Sometime next week, the Senate is likely to approve a slate of some 55-tax breaks that expired at the end of last year, making them applicable to tax year 2014 as well. The provisions, known as “tax extenders” because they are technically not permanent, but still are extended on a regular basis, are a mixed bag of programs both loathed and loved by both Democrats and Republicans.

The one thing they all have in common, though, is that they aren’t paid for. As much as members of Congress bemoan the federal deficit and the national debt, when it comes to the billions of dollars in revenue lost to the tax extenders, they are happy to put it on the national credit card.

WHY THIS MATTERS
Everyone agrees that the national debt is a large and growing problem – interest payments alone will be a huge burden on future generations.

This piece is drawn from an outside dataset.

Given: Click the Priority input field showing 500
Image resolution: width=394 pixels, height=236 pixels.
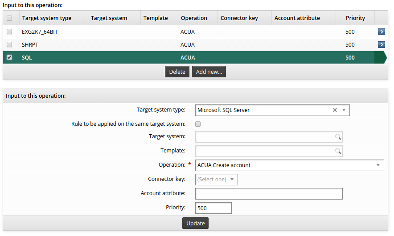Looking at the screenshot, I should click(213, 208).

But until Congress agrees to be honest about dealing with it, taxpayers can only expect to watch it grow.

Related: House Poised to Kick the Can Again on Tax Extenders

Joshua Smith, a senior policy analyst with the Economic Policy Institute ran the numbers on the extenders, including a recent push by the Senate to make some of the more business-friendly elements of the package permanent, and the cost of simply renewing the whole package on an annual basis for the next ten years. (Given the history of the extenders, the latter is a highly likely scenario.)

What he found is that the cost of the package, which includes a research and development credit for businesses as well as more arcane relaxed tax treatment of NASCAR facilities and racehorses, is far greater than a number of programs Congress has refused to fund out of professed worry about the deficit.

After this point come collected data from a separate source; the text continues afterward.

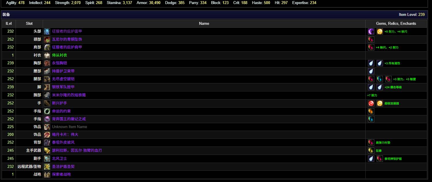The image size is (432, 182).
Task: Open the item link 征服者的庇护面甲
Action: [x=67, y=31]
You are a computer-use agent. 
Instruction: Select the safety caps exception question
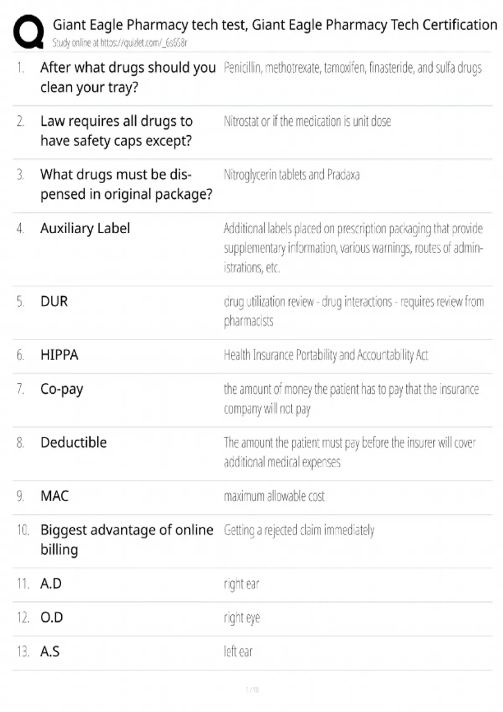(x=116, y=131)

“If Congress were to extend all the breaks that expired in 2013 every year for the next decade, it would total $762 billion,” Smith writes. “These tax packages are then compared to the 10-year costs of three policies that Congress has failed to address, deeming them too expensive and unworthy of an increase in the deficit:

  • A one-year extension of the federal Emergency Unemployment Compensation program
  • A patch to fill in the Highway Trust Fund’s shortfall for the next decade
  • A repeal of the remaining non-defense discretionary sequestration spending cuts.” 

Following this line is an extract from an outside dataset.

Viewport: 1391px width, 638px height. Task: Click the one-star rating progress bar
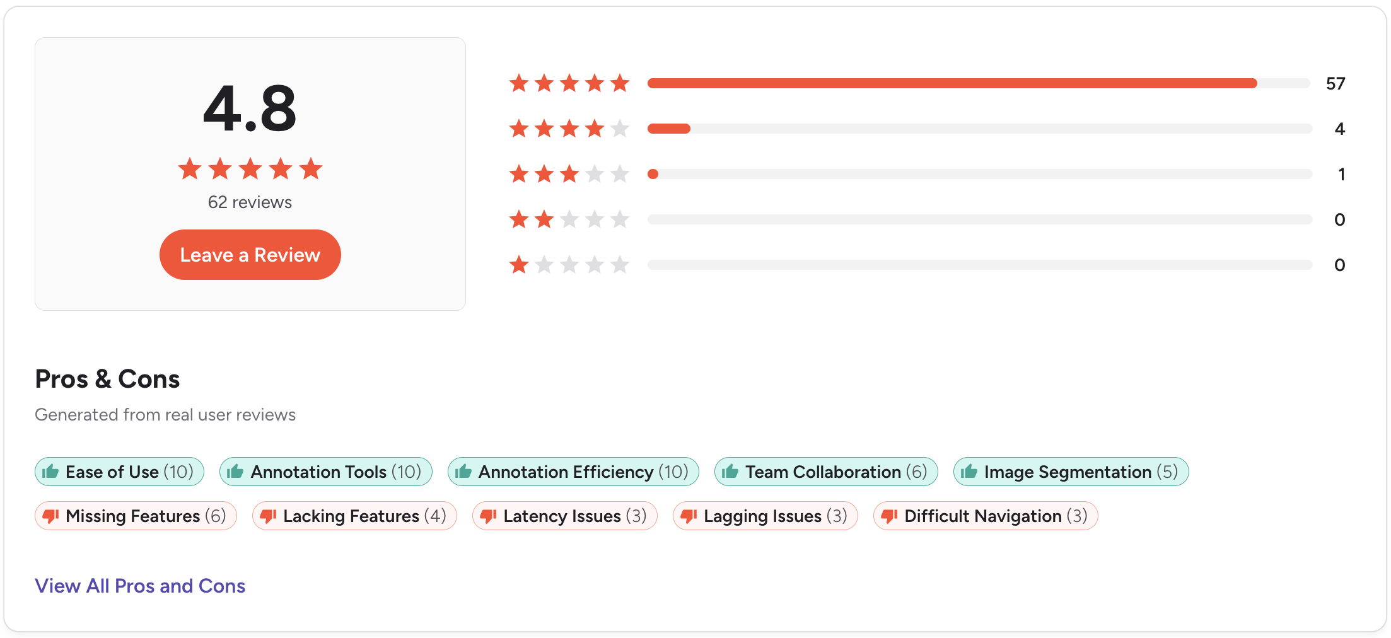(979, 265)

Related: Congress Gears Up to Fight Obama on Tax Breaks

The bottom line, according to Smith, is that the constant cries of concern about the deficit when addressing some spending but not others, is simply dishonest.

“It is hypocritical for Congress to cite deficit concerns when blocking legislation that would help low- and middle-income Americans, and then to disregard these deficit concerns when considering tax extenders overwhelmingly beneficial to big business,” Smith concludes.